• RECORDS FOR THE TASK:

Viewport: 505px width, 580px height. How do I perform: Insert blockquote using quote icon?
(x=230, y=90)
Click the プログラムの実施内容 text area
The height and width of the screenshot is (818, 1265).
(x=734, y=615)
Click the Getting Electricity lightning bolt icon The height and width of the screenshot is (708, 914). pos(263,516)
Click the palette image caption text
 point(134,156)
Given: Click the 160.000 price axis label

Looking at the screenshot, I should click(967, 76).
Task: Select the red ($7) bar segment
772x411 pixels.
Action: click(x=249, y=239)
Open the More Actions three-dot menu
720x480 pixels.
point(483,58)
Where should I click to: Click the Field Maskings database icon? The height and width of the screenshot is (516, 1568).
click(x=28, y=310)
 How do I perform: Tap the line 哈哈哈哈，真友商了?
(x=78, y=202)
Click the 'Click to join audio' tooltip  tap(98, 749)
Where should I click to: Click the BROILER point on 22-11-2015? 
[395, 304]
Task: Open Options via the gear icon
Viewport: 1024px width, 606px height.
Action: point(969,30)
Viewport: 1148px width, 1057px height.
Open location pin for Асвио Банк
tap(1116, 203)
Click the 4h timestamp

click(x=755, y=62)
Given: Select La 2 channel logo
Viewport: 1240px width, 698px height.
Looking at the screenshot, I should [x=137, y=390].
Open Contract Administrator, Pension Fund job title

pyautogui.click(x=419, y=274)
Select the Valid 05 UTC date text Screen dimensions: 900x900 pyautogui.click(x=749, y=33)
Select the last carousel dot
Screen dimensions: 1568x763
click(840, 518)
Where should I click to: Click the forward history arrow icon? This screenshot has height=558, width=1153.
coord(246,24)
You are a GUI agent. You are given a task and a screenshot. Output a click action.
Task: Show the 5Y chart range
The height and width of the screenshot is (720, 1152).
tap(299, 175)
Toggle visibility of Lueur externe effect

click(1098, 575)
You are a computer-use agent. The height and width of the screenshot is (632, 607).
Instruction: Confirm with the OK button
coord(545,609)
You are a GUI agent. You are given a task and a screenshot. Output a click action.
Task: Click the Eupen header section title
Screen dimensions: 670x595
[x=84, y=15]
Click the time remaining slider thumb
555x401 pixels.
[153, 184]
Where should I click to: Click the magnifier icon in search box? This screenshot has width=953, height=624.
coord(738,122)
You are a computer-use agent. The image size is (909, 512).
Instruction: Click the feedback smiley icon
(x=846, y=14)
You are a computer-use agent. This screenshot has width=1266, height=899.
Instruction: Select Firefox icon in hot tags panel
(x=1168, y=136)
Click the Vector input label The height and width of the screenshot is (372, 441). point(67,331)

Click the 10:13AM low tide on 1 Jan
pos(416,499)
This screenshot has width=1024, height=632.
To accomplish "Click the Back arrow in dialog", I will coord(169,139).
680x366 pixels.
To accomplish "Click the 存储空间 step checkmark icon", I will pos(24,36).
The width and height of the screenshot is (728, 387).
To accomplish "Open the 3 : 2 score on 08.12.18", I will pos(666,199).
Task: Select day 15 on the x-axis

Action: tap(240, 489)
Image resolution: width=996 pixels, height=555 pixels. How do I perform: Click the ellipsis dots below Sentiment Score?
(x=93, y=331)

• WHAT IS BEING ASKED: Please copy each line of the records above in which the word "agent" can be found.

• EXERCISE OUTPUT:
You are a GUI agent. You are given a task and a screenshot. Output a click action.
You are a computer-use agent. The height and width of the screenshot is (632, 607).
You are a GUI agent. You are given a task and a screenshot. Output a click action.
You are a computer-use agent. The image size is (909, 512).
You are a computer-use agent. This screenshot has width=1266, height=899.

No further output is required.